• [Exercise requirements]
Quote exactly and only this range of lines in the data below: the line that holds "Screen dimensions: 1553x784" to the line that holds "Task: Select tile", both included.

═════ Source data

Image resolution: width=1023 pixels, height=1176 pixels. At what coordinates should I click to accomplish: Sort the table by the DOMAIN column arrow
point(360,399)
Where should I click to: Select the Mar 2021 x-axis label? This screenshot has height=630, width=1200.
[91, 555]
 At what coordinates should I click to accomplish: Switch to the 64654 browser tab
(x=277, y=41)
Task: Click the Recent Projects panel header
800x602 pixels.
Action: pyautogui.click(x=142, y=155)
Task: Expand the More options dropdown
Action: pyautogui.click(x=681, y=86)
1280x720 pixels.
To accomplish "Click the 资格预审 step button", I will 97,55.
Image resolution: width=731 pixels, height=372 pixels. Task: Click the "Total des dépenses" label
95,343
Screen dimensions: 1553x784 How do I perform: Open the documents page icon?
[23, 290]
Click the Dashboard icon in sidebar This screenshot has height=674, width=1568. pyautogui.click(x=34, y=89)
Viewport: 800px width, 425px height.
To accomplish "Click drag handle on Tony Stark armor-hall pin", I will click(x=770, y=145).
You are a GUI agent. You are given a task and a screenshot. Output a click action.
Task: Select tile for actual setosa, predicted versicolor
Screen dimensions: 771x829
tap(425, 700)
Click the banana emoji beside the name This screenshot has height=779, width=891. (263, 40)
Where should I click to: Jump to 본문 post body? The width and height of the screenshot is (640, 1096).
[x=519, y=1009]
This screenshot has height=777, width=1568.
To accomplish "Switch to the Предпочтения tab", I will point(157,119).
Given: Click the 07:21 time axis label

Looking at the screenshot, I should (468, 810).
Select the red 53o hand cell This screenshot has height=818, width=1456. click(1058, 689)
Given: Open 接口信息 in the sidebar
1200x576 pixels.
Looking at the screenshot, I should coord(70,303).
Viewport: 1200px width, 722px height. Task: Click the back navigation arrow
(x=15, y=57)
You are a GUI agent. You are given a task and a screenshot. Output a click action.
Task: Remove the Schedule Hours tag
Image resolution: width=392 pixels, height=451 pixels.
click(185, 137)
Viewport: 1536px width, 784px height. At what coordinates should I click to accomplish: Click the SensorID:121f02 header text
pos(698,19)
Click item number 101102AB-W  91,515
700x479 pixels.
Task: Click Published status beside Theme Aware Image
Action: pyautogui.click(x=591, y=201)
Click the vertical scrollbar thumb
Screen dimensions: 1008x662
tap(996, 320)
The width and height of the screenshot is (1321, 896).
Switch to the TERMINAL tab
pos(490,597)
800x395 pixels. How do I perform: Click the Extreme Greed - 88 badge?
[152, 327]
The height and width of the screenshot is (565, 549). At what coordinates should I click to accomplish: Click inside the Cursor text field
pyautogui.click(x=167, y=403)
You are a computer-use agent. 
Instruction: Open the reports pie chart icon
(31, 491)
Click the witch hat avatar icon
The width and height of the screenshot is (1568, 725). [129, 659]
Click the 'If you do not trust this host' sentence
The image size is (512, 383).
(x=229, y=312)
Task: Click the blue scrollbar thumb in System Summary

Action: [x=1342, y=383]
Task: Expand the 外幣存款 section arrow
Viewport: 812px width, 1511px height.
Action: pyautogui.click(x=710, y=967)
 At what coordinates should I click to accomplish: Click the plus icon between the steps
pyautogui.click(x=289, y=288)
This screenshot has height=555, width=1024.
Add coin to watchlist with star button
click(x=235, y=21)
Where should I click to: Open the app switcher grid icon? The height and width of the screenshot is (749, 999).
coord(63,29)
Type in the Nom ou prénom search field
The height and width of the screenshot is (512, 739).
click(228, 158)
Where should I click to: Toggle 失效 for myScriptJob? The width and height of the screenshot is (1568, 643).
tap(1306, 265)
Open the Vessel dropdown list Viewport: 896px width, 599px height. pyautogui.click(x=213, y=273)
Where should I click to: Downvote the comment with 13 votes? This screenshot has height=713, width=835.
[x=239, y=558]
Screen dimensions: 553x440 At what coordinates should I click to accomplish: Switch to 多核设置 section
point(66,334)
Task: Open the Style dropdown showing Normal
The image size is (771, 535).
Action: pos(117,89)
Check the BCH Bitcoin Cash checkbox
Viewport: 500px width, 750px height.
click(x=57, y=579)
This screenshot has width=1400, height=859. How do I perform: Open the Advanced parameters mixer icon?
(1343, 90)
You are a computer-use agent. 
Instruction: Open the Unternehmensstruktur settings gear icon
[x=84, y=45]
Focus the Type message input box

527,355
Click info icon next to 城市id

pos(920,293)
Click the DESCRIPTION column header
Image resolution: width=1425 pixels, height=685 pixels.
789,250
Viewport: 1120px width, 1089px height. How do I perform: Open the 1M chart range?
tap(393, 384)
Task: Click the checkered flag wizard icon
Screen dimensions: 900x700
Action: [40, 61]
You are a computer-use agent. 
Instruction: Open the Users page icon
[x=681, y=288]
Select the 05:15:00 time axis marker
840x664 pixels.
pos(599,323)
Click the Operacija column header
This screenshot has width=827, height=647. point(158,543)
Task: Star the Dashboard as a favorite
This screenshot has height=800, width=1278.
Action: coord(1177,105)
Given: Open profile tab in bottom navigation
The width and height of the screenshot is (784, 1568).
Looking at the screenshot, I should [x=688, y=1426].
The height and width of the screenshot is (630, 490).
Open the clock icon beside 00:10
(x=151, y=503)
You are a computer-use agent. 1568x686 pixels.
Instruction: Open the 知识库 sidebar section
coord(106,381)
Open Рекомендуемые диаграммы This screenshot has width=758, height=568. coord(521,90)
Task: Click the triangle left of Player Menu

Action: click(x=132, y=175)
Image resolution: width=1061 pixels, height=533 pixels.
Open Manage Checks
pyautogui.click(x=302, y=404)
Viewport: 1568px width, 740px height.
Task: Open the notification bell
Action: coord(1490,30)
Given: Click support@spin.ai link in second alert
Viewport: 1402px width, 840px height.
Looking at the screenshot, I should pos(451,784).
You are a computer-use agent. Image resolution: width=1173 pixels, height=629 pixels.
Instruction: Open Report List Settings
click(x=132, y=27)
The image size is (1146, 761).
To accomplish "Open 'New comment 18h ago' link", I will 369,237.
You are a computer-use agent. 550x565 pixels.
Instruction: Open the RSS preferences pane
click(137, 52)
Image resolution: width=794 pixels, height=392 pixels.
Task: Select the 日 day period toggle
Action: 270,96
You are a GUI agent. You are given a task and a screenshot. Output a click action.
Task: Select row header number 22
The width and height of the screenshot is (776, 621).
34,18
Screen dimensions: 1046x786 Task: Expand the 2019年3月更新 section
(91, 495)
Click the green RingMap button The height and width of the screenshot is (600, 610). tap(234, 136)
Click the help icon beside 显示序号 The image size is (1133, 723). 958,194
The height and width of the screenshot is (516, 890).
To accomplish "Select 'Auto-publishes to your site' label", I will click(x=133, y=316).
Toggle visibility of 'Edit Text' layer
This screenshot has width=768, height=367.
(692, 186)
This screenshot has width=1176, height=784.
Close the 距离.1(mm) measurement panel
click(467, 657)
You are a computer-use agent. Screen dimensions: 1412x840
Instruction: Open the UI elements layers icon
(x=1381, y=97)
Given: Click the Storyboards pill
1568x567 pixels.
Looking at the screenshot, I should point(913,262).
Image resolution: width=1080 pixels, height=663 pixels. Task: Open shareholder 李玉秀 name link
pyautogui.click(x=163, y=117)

══════════

• [Solution to this task]
Screen dimensions: 1553x784 How do I perform: Open the documents page icon?
[23, 290]
Click the Dashboard icon in sidebar This screenshot has height=674, width=1568. pyautogui.click(x=34, y=89)
Viewport: 800px width, 425px height.
To accomplish "Click drag handle on Tony Stark armor-hall pin", I will click(x=770, y=145).
You are a GUI agent. You are given a task and a screenshot. Output a click action.
Task: Select tile for actual setosa, predicted versicolor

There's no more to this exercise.